**PROBLEM STATEMENT:** Rewrite the lines beginning at the one that contains "Click the soil moisture sensor photo" and continuing to the end of the items. Replace "computer-use agent" with "desktop agent" and leave everything else unchanged.

**RECORDS PROVIDED:**
┌────────
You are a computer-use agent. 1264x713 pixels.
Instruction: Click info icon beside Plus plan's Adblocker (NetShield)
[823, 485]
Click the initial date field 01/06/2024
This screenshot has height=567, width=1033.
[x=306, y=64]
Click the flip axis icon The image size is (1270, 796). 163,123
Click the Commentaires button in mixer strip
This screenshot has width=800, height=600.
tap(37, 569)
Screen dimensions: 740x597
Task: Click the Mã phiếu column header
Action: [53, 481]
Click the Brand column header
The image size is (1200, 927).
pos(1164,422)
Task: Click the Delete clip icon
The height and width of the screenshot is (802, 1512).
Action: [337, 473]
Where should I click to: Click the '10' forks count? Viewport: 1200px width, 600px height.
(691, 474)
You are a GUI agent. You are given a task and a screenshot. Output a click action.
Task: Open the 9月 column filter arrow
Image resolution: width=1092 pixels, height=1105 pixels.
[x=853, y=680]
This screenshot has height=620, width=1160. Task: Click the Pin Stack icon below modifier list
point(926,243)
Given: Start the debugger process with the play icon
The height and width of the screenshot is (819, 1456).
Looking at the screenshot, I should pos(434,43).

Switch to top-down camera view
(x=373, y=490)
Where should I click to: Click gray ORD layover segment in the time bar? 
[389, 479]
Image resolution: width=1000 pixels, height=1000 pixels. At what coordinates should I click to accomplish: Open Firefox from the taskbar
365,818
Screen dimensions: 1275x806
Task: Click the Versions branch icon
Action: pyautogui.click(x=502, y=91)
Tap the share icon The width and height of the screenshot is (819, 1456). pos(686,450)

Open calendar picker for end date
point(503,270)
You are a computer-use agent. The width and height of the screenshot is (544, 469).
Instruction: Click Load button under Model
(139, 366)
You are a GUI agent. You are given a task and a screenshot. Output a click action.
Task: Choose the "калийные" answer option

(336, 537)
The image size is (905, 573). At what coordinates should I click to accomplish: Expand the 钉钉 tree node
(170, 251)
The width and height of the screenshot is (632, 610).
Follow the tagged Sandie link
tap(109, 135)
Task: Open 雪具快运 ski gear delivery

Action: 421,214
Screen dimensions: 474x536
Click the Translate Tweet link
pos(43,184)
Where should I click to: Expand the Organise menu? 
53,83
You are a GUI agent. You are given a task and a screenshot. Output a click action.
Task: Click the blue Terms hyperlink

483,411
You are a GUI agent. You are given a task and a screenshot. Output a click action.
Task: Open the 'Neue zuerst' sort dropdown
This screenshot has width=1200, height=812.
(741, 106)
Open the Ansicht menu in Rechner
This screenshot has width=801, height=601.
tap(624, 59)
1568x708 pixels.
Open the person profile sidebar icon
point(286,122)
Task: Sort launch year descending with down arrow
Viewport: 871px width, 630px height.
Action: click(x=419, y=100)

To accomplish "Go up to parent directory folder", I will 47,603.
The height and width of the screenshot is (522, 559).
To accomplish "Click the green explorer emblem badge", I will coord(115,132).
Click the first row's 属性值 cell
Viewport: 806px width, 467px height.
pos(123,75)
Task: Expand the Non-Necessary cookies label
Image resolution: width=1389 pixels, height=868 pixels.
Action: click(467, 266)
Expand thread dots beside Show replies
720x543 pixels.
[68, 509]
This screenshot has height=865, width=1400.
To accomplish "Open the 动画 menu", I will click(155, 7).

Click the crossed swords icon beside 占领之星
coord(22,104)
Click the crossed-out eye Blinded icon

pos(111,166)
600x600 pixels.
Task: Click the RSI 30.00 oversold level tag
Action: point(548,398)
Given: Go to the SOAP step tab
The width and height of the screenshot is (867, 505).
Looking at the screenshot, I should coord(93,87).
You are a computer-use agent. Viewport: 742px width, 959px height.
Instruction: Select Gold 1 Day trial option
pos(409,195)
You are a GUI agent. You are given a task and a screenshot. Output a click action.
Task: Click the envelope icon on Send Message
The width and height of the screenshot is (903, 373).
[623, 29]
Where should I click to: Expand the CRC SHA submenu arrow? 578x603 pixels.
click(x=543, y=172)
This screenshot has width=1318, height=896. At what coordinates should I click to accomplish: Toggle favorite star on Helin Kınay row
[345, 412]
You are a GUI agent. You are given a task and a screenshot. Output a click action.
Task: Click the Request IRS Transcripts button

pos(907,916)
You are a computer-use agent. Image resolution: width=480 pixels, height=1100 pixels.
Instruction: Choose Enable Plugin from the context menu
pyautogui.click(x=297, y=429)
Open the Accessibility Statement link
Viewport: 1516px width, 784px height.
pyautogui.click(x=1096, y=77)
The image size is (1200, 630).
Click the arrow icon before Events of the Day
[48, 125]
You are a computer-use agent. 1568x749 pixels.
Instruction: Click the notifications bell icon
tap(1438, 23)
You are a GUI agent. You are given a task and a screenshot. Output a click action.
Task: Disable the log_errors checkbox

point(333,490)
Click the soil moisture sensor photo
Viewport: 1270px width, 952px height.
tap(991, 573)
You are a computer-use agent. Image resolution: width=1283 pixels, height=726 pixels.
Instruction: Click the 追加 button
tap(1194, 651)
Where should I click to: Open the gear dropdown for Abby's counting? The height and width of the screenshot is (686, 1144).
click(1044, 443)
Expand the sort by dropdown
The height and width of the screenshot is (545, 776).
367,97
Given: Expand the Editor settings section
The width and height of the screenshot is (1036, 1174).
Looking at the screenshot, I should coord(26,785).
└────────
**COMPLETE ANSWER:**
Click the soil moisture sensor photo
Viewport: 1270px width, 952px height.
tap(991, 573)
You are a desktop agent. Image resolution: width=1283 pixels, height=726 pixels.
Instruction: Click the 追加 button
tap(1194, 651)
Where should I click to: Open the gear dropdown for Abby's counting? The height and width of the screenshot is (686, 1144).
click(1044, 443)
Expand the sort by dropdown
The height and width of the screenshot is (545, 776).
367,97
Given: Expand the Editor settings section
The width and height of the screenshot is (1036, 1174).
Looking at the screenshot, I should coord(26,785).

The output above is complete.